Canadian seniors constantly search for top TSX dividend stocks that generate reliable and growing distributions to provide steady TFSA income.
Why use the TFSA?
The TFSA contribution limit increased by $6,000 in 2021. This brings the maximum total space to $75,500 per person. A retired couple would have $151,000 of investment room to generate tax-free income. All interest, dividends, and capital gains earned inside the TFSA remain beyond the reach of the CRA.
When the money is removed, the CRA doesn’t count the earnings towards net world income. This is important for seniors who receive Old Age Security (OAS) pensions, since the CRA uses net world income to determine the OAS pension recovery tax, otherwise known as the OAS clawback.
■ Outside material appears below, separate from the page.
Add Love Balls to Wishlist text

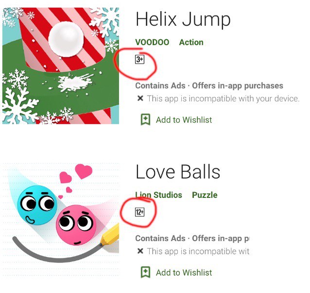tap(184, 273)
Best TSX dividend stocks for a TFSA income portfolio
GIC rates don’t even offset inflation right now and bond yields remain low.
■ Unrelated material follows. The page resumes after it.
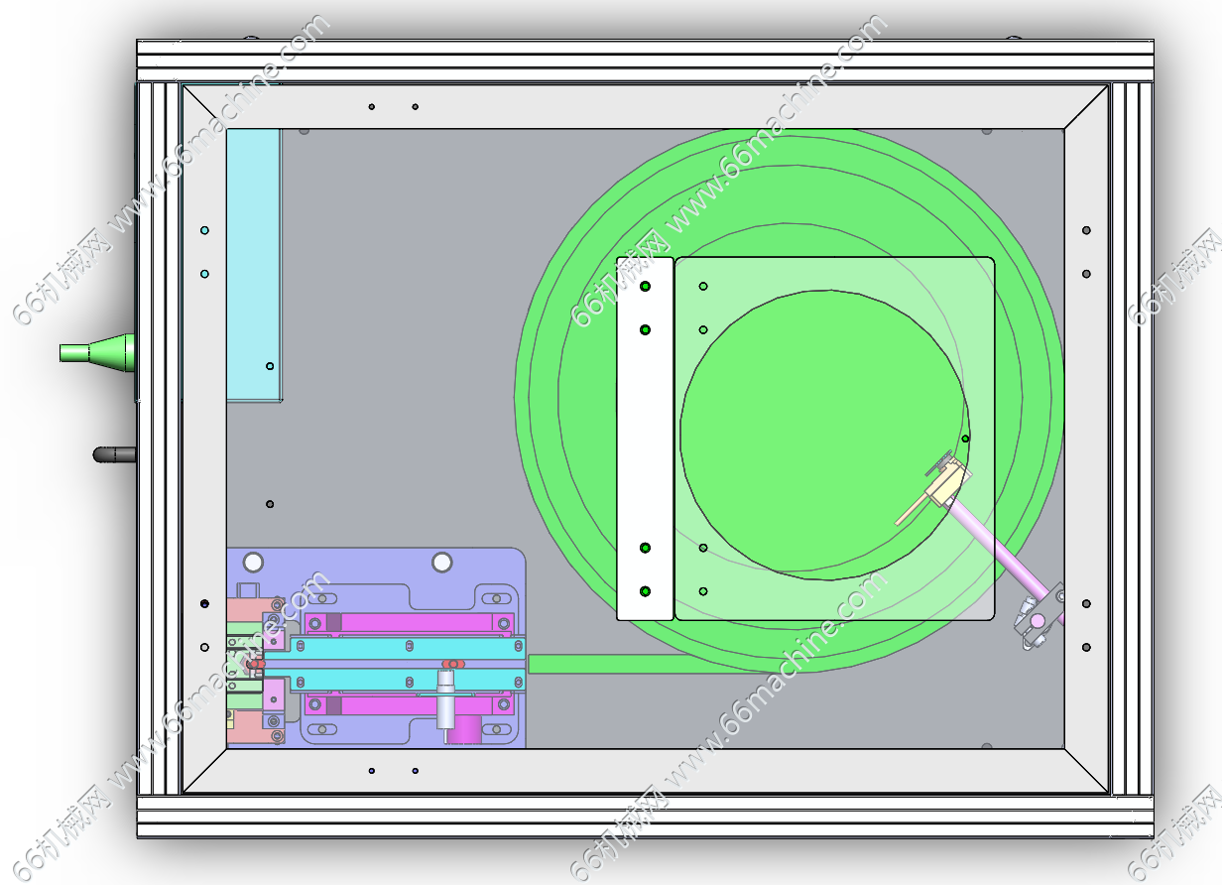Select the light blue vertical panel
1222x885 pixels.
pyautogui.click(x=253, y=263)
As a result, many retirees are turning to dividend stocks to generate adequate returns on their savings. The best stocks to own tend to have long track records of dividend growth and currently offer decent guidance on payout increases.
TC Energy is a major player in the North American energy infrastructure industry with more than $100 billion in assets. Investors might recognize the stock for its cancelled Keystone XL oil pipeline project, but the bulk of TC Energy’s operations focus on natural gas transmission and gas storage. The company also has power generation and some oil pipelines.
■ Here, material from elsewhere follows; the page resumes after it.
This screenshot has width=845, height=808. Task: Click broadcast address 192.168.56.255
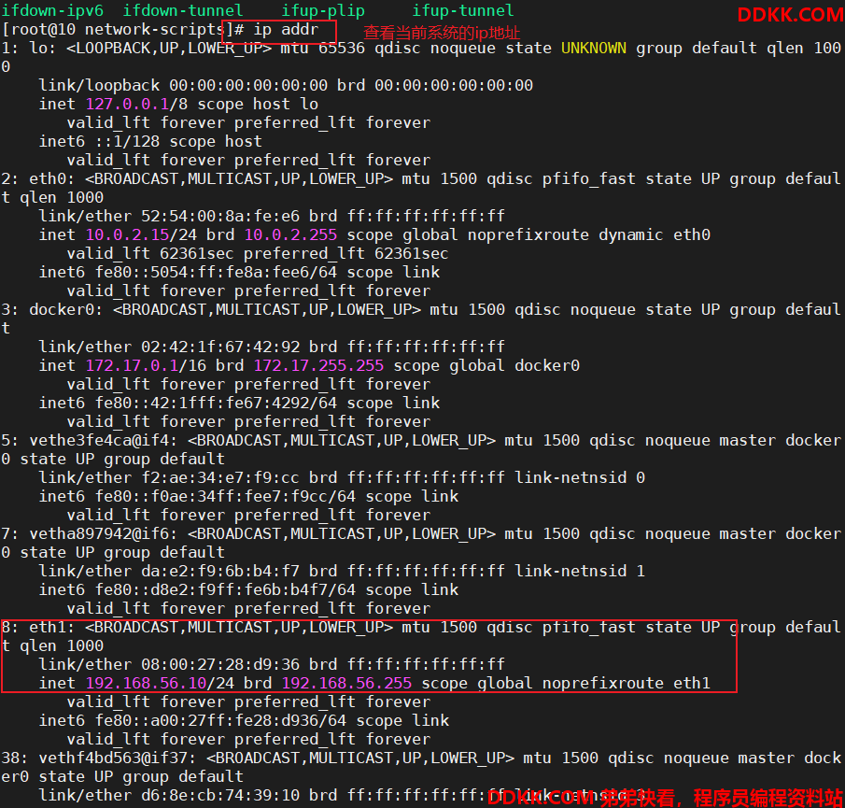tap(346, 683)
Natural gas will play an important role in the coming decades, as the planet transitions away from coal-fired power production. The company controlled by Warren Buffett spent US$10 billion on a natural gas transmission acquisition last year, so the investing legend is positive on the sector.
TC Energy’s $20 billion secured capital program through 2024 should support steady growth in revenue and cash flow. The board expects to announce average annual dividend increases of 5-7% over the next few years.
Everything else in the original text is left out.